UK-wide

'Fire and rehire' is the practice of dismissing employees and offering to re-engage them on less favourable terms and conditions. This is automatically unfair dismissal under the Employment Rights Act 2025.

Effectively banned: Fire and rehire is effectively banned, with only a very narrow exception for genuine financial crises threatening business survival.

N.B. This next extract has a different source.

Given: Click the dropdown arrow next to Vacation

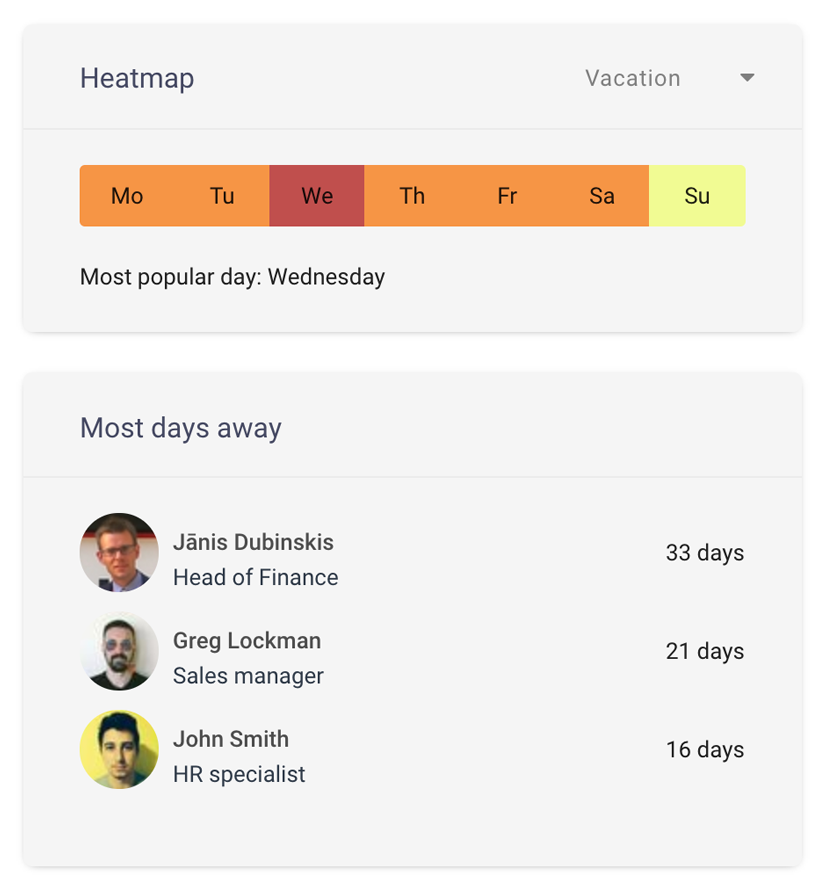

What counts as fire and rehire

Fire and rehire occurs when an employer:

  1. Dismisses an employee (or threatens dismissal)
  2. Offers to re-engage them on different terms
  3. The new terms are less favourable than the original terms

This includes:

  • Reducing pay or benefits
  • Removing contractual entitlements
  • Changing working patterns or hours
  • Removing flexible working arrangements
  • Any other detrimental changes to terms and conditions

Fire and replace

'Fire and replace' is also automatically unfair. This occurs when an employer:

  1. Dismisses an employee
  2. Replaces them with a non-employee (contractor, agency worker, outsourced worker)
  3. The replacement arrangement is on worse terms

The financial difficulties exception

There is a limited exception where fire and rehire may not be automatically unfair:

Exception applies when
Genuine financial difficulties threatening business viability
Requirement 1
Financial difficulties must be real and evidence-based
Requirement 2
Changing terms must be unavoidable to address the difficulties
Requirement 3
Changes must be proportionate to the financial situation
Requirement 4
Employer must follow the ACAS Code of Practice

Narrow exception: Following July 2025 amendments, this exception is very narrow. It applies only to genuine existential threats to the business, not routine cost-cutting or efficiency measures. Many employers who previously used fire and rehire will not qualify for this exception.

ACAS Code of Practice requirements

Even where the exception might apply, employers must follow the ACAS Code of Practice on Dismissal and Re-engagement (in force since July 2024):

Before consultation

  • Explore all alternatives to dismissal
  • Prepare clear explanation of why changes are needed
  • Gather evidence of financial difficulties (if relying on exception)

During consultation

  • Consult in good faith with employees and representatives
  • Share relevant information openly
  • Allow reasonable time for consultation
  • Consider alternatives proposed by employees
  • Do not issue ultimatums or artificial deadlines

Before any dismissal

  • Exhaust all reasonable alternatives
  • Give proper notice
  • Allow appeal against dismissal

Consequences of non-compliance

Automatically unfair dismissal
No qualifying period - day-one employees can claim
No compensation cap
Awards based on actual losses with no upper limit
ACAS Code breach
Up to 25% uplift to any tribunal award
Reputational damage
High-profile cases attract media attention

What to do instead

If you need to change terms and conditions:

  1. Negotiate voluntary agreement: Seek agreement to changes through genuine negotiation
  2. Offer incentives: Consider signing bonuses or other incentives for agreeing changes
  3. Phase changes: Introduce changes gradually over time
  4. Review alternatives: Consider whether there are other ways to achieve your business objectives
  5. Accept refusals: If employees refuse, you may need to accept different terms for different employees

Seek legal advice: If you are considering any form of terms change that might involve dismissal, seek specialist employment law advice before proceeding.